Bob believes that dispatching is an area where better information systems might help. (Dispatching is the decision of which truck to assign to which load. This decision is often made long after signing a contract with a customer.) Each week, the 12 dispatchers at Transcontinental's central headquarters dispatch hundreds of trucks from customer origins to customer destinations. For example, the response to a customer needing a shipment from Chicago to Dallas might be to dispatch a van that is currently in St. Louis, knowing that it has no preassigned job after the delivery in Dallas and that it will eventually return home to New Orleans. Ideally, the dispatcher should send the truck that can provide the best service for the customer without unnecessary deadheading, that is, unpaid driving miles.
The information system must keep track of van locations and must help in the dispatching decision. Several factors might be considered in developing an information system:
  • Only full truckloads are being considered. After a system is developed for full truckloads, it may be expanded to include multiple pickups for the same truck on the same trip.
  • Transcontinental's national dispatching center operates 24 hours a day, 7 days a week. When customers call, they prefer an immediate commitment correct to within 4 hours for the time the van will arrive for the pick-up and the time the van will arrive for the delivery. Transcontinental meets its schedule commitments 90% of the time.
  • Transcontinental has stored years' worth of data about every delivery and every request for delivery that could not be handled.
  • Transcontinental divides the United States into 60 geographical regions to simplify the decision process.
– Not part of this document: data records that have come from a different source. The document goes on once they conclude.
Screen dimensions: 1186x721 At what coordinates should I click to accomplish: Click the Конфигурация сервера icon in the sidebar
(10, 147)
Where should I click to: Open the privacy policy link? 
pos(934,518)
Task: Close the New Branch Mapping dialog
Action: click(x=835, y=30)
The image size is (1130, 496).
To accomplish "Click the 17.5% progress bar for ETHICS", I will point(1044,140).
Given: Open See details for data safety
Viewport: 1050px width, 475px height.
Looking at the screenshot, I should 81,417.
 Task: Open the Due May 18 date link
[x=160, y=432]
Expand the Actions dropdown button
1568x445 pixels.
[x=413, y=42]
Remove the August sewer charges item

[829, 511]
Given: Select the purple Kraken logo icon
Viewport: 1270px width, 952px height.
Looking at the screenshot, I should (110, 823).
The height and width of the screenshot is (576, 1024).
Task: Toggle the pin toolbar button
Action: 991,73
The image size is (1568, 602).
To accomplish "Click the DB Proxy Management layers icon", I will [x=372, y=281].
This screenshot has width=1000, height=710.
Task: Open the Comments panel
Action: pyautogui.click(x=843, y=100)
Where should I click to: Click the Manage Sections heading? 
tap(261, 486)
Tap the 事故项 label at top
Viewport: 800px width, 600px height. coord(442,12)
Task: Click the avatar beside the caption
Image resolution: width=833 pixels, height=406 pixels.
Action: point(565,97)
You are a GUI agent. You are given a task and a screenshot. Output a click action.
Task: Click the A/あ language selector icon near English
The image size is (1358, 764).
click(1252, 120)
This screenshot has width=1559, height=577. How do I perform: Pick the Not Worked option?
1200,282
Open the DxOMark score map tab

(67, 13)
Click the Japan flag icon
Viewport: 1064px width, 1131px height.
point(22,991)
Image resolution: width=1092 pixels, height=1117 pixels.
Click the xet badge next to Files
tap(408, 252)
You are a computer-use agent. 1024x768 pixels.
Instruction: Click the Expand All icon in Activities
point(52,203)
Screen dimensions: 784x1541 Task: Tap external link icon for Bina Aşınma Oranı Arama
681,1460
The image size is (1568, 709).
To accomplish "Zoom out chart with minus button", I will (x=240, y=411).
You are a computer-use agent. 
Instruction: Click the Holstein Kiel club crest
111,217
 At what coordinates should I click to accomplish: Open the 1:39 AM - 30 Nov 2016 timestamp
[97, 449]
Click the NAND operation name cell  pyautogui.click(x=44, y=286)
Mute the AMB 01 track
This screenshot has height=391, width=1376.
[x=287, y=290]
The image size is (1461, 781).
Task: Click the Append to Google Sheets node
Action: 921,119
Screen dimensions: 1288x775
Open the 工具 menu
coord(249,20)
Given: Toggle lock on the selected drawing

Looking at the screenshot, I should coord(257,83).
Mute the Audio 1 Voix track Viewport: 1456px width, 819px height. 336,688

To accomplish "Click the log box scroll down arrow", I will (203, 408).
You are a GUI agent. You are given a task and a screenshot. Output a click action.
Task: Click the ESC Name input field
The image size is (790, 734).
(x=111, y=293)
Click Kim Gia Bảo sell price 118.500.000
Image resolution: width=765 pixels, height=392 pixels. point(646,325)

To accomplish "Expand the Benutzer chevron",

Based on historical data plus informed guessing, it develops and maintains load forecasts by week for each region for six months into the future.

  1. Explain possible roles of the six types of information system in this situation. If any type of system is not relevant, explain why not.
  2. Identify specific information that might be contained in systems of each type. Sketch some possible outputs.
  3. Explain how the entire system might work.